## WORK INSTRUCTIONS
From the records below, find each line with the string "beslut" and copy it.

## AVAILABLE RECORDS
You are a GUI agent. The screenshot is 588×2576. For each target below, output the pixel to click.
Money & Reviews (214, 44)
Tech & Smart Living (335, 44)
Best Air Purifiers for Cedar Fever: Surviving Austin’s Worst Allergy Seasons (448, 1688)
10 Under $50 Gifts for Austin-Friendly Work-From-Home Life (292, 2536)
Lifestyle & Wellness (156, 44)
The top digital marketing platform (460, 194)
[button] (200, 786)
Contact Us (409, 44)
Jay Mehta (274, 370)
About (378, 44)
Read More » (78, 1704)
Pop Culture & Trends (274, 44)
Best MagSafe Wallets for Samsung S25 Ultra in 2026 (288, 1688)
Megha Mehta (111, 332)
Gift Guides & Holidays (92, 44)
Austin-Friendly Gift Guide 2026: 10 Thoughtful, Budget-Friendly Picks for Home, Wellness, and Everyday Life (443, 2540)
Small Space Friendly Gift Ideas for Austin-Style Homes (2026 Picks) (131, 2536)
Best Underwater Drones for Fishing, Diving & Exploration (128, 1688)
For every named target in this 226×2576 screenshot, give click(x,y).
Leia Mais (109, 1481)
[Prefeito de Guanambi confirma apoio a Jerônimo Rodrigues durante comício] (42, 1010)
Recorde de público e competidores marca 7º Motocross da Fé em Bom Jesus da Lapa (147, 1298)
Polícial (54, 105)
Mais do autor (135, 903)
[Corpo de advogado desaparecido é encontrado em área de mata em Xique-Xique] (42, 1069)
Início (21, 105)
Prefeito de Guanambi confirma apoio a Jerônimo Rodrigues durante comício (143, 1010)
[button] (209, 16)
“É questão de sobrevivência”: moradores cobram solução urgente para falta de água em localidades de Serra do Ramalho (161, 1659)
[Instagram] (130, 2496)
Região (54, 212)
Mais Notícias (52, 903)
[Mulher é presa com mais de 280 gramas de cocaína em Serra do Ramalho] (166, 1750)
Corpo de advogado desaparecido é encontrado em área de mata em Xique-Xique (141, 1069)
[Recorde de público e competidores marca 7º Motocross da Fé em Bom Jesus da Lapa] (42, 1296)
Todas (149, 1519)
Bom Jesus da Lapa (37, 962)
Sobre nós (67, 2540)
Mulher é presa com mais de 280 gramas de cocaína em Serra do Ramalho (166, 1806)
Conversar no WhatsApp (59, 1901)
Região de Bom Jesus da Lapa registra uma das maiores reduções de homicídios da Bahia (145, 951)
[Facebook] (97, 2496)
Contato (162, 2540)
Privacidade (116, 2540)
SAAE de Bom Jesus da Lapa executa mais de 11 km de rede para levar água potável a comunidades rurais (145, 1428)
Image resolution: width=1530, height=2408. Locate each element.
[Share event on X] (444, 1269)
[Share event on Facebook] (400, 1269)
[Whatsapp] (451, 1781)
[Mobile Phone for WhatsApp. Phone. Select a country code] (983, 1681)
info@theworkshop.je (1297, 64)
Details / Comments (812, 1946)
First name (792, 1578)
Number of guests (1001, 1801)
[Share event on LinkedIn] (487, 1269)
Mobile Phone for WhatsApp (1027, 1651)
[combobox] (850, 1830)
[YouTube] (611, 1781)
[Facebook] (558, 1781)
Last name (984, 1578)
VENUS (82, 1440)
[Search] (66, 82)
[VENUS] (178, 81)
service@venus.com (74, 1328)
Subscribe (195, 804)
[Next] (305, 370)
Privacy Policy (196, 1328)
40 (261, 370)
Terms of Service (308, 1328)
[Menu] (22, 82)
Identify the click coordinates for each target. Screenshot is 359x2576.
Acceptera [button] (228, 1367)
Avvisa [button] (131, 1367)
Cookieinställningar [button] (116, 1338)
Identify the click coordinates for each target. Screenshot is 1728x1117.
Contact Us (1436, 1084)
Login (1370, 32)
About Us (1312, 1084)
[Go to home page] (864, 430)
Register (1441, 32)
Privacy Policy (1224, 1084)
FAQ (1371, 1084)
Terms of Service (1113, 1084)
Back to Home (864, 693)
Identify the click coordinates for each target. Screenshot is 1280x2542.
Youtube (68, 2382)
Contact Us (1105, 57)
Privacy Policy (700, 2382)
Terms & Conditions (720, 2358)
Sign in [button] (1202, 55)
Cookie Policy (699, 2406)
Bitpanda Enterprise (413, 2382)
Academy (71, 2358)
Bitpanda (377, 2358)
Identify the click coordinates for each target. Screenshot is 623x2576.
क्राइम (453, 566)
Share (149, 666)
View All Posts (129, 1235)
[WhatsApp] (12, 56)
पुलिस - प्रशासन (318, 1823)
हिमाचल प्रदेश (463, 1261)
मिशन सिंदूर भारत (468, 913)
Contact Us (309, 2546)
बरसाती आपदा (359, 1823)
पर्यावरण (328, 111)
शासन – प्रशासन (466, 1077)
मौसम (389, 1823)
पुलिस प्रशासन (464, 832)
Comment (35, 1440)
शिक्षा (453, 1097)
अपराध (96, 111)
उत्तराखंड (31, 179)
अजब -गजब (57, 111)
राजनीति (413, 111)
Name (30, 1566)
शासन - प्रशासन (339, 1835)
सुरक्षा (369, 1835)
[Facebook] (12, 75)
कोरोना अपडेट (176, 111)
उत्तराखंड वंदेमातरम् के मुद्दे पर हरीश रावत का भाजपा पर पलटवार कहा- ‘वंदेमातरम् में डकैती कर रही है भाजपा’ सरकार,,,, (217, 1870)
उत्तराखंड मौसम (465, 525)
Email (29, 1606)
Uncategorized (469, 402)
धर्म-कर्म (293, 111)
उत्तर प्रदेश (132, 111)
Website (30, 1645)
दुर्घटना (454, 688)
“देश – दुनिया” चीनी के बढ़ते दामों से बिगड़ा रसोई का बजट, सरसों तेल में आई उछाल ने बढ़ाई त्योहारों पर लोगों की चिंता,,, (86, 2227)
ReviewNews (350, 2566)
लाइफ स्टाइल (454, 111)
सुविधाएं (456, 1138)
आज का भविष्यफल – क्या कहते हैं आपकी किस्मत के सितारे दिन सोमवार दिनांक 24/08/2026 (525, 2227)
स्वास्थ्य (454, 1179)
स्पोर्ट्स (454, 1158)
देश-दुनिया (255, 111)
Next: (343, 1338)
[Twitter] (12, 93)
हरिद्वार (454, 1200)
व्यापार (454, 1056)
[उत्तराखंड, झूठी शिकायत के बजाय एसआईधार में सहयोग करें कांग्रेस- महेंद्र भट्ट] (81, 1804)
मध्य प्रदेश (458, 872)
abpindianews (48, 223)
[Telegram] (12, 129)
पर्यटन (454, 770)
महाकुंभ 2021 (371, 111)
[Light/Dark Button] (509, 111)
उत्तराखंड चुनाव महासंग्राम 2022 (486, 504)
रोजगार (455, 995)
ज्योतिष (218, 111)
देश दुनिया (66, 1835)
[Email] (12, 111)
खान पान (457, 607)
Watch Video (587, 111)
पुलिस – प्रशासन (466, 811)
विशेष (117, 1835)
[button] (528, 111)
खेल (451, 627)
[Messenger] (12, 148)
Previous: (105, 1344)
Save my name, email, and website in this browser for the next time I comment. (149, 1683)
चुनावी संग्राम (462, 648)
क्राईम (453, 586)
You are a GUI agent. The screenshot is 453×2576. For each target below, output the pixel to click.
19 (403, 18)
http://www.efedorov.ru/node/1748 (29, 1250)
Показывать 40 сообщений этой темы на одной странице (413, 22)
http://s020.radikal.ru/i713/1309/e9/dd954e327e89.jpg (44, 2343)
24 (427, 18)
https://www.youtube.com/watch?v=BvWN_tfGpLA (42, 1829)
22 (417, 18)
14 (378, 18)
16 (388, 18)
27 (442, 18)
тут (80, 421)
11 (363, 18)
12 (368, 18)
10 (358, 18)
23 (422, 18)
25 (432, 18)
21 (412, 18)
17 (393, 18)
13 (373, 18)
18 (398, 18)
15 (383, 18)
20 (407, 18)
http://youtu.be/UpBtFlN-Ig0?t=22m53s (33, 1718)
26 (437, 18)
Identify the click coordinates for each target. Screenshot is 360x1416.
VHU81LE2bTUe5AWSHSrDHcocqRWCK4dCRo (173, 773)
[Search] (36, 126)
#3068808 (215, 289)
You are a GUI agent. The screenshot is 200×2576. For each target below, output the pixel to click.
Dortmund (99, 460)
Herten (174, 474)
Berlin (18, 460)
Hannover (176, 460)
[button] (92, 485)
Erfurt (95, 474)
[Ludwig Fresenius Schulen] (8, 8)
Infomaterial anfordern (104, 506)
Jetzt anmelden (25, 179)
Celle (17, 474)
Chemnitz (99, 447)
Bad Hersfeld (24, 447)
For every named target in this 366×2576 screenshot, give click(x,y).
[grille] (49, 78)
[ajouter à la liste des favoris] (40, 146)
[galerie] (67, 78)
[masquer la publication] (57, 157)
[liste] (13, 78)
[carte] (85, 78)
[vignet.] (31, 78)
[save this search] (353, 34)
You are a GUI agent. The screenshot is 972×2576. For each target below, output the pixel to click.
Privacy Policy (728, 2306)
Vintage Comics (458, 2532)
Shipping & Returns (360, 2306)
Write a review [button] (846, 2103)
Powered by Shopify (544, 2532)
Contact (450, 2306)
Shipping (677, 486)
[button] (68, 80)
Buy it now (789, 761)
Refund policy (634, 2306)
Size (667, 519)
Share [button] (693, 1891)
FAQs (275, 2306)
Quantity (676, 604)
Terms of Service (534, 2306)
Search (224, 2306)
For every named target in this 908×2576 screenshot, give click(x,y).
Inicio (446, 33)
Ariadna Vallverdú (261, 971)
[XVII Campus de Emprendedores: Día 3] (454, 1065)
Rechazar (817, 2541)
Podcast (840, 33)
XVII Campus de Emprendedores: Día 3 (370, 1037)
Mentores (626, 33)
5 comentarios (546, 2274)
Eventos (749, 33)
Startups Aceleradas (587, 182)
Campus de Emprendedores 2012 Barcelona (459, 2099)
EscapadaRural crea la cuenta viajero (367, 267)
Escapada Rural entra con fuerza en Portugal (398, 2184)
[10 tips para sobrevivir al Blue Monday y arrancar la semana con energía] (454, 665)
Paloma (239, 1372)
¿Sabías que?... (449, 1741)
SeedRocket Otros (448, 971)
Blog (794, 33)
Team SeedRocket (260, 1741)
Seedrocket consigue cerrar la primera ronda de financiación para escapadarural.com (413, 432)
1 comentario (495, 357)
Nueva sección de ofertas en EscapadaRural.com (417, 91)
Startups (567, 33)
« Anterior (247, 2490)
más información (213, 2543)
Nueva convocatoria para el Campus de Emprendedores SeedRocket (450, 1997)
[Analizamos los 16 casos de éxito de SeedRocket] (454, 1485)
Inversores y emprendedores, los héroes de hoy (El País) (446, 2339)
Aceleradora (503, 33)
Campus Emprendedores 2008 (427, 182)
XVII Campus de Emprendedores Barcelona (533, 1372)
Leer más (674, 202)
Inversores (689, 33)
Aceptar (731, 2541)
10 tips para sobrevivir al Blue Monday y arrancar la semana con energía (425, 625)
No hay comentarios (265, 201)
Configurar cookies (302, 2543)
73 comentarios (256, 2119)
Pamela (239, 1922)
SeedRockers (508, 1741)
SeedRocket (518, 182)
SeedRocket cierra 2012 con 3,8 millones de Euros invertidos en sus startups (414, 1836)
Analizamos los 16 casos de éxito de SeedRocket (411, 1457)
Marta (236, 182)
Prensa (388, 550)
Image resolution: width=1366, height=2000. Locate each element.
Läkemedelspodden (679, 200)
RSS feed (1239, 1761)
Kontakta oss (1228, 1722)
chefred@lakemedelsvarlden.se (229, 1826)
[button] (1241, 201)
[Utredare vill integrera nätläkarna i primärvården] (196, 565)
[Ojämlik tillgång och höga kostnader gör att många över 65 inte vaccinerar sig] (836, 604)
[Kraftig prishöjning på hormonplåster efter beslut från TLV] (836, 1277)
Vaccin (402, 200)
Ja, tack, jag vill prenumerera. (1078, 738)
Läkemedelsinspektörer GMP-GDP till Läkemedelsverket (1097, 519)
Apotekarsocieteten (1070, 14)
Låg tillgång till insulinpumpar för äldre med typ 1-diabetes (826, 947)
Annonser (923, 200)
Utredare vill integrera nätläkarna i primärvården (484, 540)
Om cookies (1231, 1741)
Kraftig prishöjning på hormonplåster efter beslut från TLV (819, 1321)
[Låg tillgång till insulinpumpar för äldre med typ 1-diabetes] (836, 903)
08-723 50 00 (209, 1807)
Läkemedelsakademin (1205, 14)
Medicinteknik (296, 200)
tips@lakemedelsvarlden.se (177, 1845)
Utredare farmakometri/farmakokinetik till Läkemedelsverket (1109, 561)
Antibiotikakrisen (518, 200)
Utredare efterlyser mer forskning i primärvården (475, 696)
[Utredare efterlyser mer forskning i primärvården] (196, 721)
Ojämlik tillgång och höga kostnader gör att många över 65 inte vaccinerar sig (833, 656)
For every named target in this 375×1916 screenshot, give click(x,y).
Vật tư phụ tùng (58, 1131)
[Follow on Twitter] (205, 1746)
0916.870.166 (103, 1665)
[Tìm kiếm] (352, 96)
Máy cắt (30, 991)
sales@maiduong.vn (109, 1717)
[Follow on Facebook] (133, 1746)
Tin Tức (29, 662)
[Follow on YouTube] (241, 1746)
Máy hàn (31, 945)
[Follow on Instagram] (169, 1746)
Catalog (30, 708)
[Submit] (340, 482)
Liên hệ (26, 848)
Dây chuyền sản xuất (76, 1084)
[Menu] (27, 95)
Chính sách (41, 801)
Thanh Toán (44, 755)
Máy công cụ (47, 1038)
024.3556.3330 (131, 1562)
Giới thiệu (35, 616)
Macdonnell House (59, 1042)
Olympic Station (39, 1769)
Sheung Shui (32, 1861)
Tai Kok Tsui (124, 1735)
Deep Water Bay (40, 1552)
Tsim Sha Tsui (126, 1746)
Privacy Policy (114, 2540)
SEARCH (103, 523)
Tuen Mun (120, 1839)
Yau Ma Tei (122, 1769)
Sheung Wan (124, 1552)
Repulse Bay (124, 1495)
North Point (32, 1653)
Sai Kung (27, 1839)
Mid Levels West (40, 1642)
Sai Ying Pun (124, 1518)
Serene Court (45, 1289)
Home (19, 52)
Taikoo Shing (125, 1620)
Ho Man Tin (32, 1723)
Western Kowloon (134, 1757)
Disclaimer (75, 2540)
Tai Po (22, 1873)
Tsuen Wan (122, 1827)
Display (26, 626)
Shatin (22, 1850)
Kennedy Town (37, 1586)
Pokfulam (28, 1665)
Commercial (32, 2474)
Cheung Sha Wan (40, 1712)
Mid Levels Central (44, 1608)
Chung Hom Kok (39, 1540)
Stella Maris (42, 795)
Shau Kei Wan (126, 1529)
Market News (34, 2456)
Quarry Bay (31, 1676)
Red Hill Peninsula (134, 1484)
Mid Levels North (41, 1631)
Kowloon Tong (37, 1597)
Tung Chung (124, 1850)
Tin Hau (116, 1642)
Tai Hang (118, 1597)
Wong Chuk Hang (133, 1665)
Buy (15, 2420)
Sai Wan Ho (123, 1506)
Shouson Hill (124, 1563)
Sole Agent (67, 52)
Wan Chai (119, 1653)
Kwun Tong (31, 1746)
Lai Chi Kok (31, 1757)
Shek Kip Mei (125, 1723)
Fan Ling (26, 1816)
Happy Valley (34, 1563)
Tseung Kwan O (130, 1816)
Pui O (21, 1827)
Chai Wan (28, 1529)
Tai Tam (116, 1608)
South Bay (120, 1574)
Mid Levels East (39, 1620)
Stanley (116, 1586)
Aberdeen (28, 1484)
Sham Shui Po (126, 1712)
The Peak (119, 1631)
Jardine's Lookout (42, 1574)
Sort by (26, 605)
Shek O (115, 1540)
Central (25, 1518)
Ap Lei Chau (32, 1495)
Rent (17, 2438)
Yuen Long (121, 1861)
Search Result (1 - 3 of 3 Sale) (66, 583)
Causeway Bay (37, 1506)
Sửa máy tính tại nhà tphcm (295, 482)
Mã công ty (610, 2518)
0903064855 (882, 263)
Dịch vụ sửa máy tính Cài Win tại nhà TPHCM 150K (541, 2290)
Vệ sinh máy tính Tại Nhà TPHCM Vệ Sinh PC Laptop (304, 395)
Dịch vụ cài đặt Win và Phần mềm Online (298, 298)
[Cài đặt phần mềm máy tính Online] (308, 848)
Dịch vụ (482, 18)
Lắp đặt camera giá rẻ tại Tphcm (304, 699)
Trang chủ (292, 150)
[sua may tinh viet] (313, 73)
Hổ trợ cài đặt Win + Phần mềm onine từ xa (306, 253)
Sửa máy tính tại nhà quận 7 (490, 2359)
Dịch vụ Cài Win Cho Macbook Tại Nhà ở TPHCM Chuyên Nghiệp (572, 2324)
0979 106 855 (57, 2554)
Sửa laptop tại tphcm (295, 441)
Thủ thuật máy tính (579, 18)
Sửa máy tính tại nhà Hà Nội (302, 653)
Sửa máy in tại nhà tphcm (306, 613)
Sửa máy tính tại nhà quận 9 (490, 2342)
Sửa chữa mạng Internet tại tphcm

## RESPONSE TO THE EXERCISE
[Kraftig prishöjning på hormonplåster efter beslut från TLV] (836, 1277)
Kraftig prishöjning på hormonplåster efter beslut från TLV (819, 1321)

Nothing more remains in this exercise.